HARARE – The Postal and Regulatory Authority of Zimbabwe (Potraz) has warned telecommunication companies to put the interests of subscribers first or risk being fined for providing poor services to subscribers.
Potraz head of consumer affairs and publicity George Manyaya told thousands of people in Centenary over the weekend that the regulator will not hesitate to punish postal and telecommunications firms that offer shoddy services.
“Consumers are a very important stakeholder and deserve quality service at all times.
“The time for complacency is over. All operators are required to constantly improve their network service standards and ensure that they remain in line with quality of service regulations,” he said.
This comes as State-owned mobile network operator, NetOne, was last month ordered by Potraz to compensate all subscribers who lost airtime on the OneFusion package due to a faulty billing system.

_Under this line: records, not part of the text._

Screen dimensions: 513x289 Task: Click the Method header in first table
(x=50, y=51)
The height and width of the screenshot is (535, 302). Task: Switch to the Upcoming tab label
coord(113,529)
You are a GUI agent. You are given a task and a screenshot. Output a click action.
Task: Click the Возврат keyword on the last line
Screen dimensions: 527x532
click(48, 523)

The regulator is currently conducting a quality of service measurement, which deals with network availability, call connection failure rate, call drop rate and call setup time and service coverage.

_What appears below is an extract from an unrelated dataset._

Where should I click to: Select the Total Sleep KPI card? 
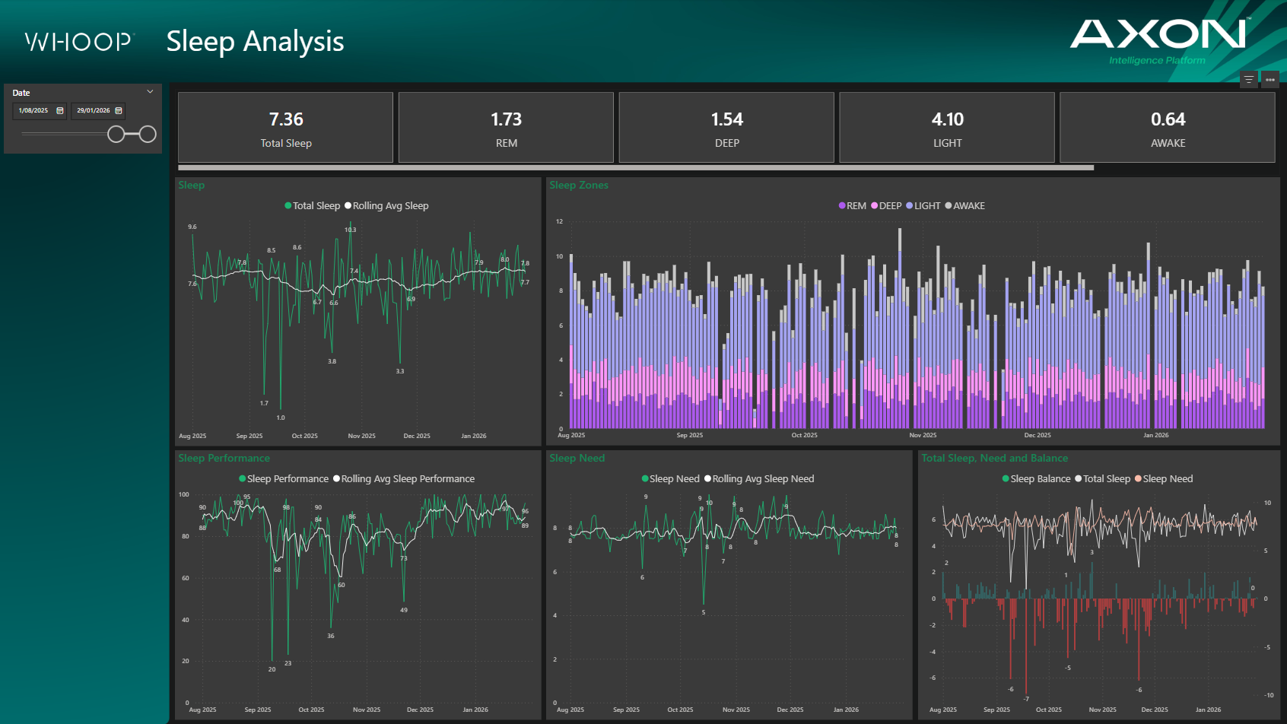[285, 128]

Manyaya said subscribers have a right to access high quality, reliable service from both service providers and the regulator.
“In line with the new government’s thrust of improving the ease of doing business, subscribers should be able to make calls and send their postages without encountering any challenges. You also have a right to be protected from market abuse such as excessive pricing, discriminatory pricing, contractual lock-ins, unfair trade practises including false and misleading advertising as well as any form of anti-competitive behaviour.
“If you feel any of your rights have been infringed please lodge a complaint with the operator first, and if you don’t get a satisfactory answer then approach the regulator and we’ll not hesitate to crack the whip,” he said to a large applause from the crowd.
Most subscribers in the country are up in arms against telecommunication service providers over disappearing data, dropped calls and network unavailability, prompting Potraz to follow in the footsteps of some African countries that are punishing operators for poor services.
In 2011, Rwandatel’s telecom licence was revoked for poor service.
Africa’s largest mobile network operator MTN faced a $7,4 million fine in Nigeria in 2012. More recently MTN has agreed to pay $1,7 billion as a fine for failing to adhere to industry regulations on SIM card registrations in Nigeria.
In January this year, Kenya’s telecommunication regulator imposed a fine of about US$3 million on three mobile phone operators for offering poor quality services to customers.
In Tanzania, seven telecommunication service providers were also recently slapped with fines for failing to comply with quality of service standards as per regulation requirements.
The quality of service measurement exercise, which test elements such as network availability, call success rate and SMS service accessibility among other things, were conducted for both data and voice services, and from end-user viewpoints.